§ **WHAT THIS TASK INVOLVES**
Please print exactly the lines from the line containing "This screenshot has height=428, width=606." through the end of the data, no more, and keep pictures out of the copy.

☆ ☆ ☆ ☆ ☆ ☆ ☆

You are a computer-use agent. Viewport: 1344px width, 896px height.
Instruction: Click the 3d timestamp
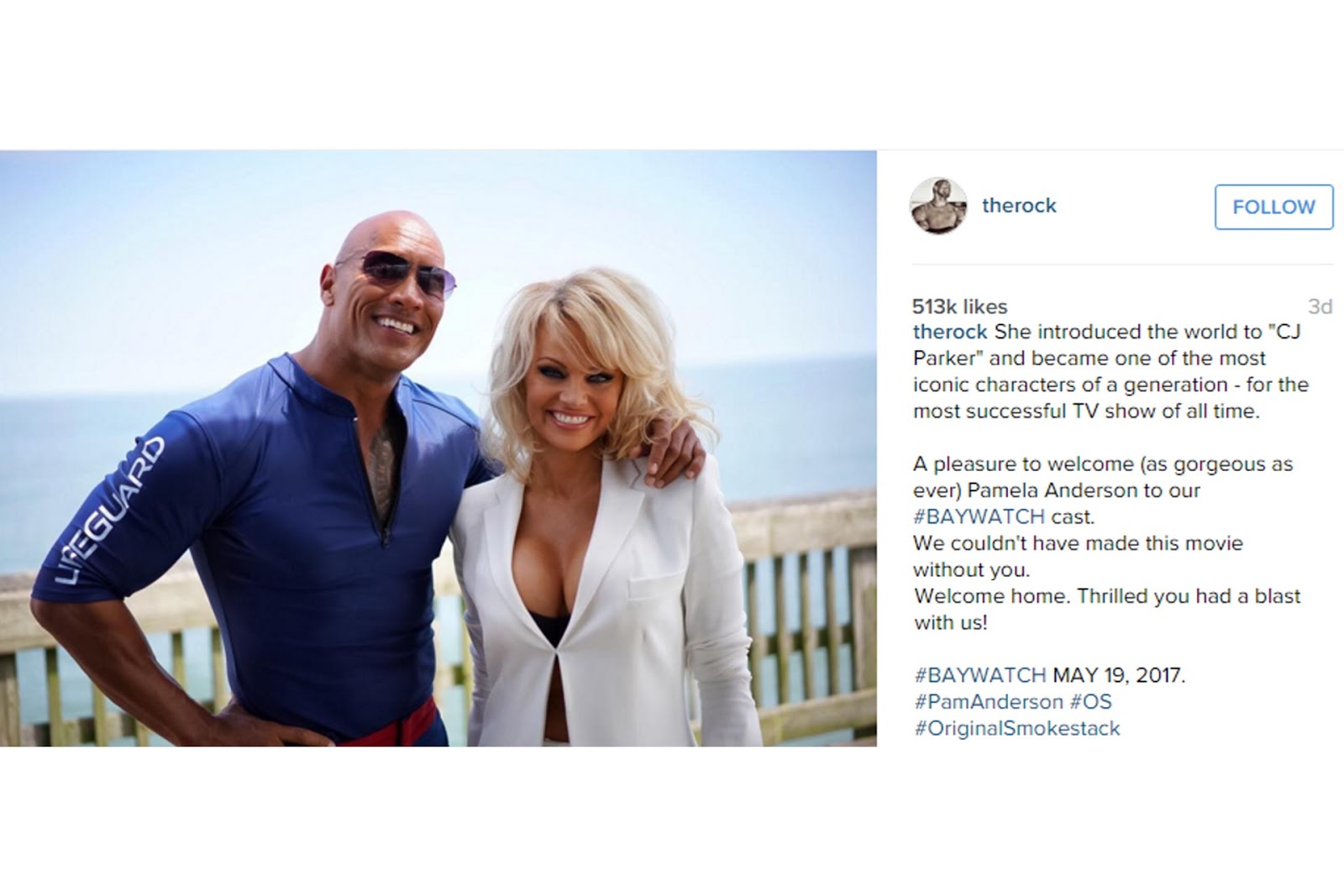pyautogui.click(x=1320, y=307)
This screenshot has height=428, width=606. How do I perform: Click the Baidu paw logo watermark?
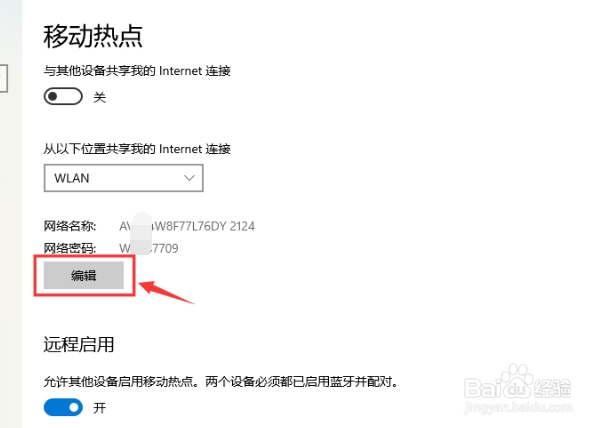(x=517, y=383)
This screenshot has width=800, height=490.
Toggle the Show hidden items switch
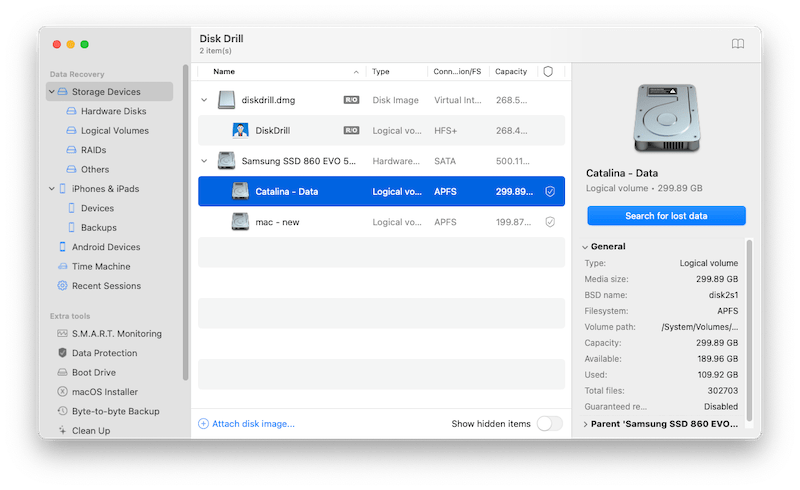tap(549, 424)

☆ ☆ ☆ ☆ ☆ ☆ ☆

§ **WRITTEN RESPONSE**
This screenshot has height=428, width=606. How do I perform: Click the Baidu paw logo watermark?
(x=517, y=383)
This screenshot has width=800, height=490.
Toggle the Show hidden items switch
tap(549, 424)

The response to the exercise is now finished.